Pathogen-specific outcomes provide additional insight into the relationship between remoteness and transmission. Observed trends were strongest for E. coli, followed by rotavirus and then Giardia. This differential can be partially explained by the biological and environmental factors that govern transmission dynamics and level of Ro; e.g., pathogen infectivity, as measured by infectious inoculum, shedding rates, and environmental persistence, as measured by the ability of the pathogen to remain viable in the environment, all directly affect Ro. Infectivity data suggest that Giardia, with a low ID50 (the inoculum at which 50% of exposed subjects are infected) and long shedding duration, and rotavirus, with a low ID50 and high shedding rates, are more infectious (2426) than diarrhea-causing E. coli (2631).
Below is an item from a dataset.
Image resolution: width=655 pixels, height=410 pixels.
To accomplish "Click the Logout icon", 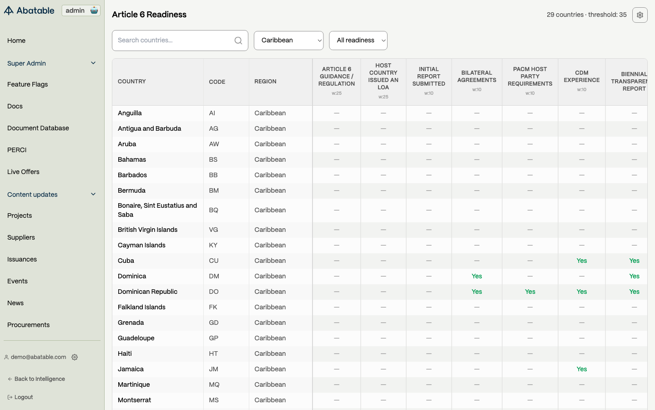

Diarrheagenic E. coli species tend to persist in the environmental for shorter periods of time than either Giardia or rotavirus (24, 3236).
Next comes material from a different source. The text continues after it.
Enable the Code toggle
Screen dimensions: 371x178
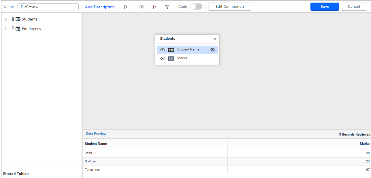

The above observations on both infectivity and environmental persistence suggest that Giardia is able to maintain transmission within the more remote villages despite limited outside social contact and higher levels of social connectedness. Likewise, E. coli would be less able to maintain transmission, and rotavirus would lie somewhere in between. The significant difference in E. coli infection rates between Borbón and the other communities and the lack of difference in Giardia infection rates are consistent with this hypothesis.

The significant and consistent trends across viral, bacterial, and protozoan pathogens suggest the importance of considering a broad range of health outcomes when assessing environmental impact. Each of our marker pathogens has a different epidemiology that is affected by environmental changes in different ways. A stratified analysis that looks across pathogen types, and not just at a broader disease category like diarrhea, allows for a more sensitive measure of change and can elucidate more specific interventions to alleviate these environmental impacts. We propose this design as a general model that can be used to examine anthropogenic environmental determinants of health in other places.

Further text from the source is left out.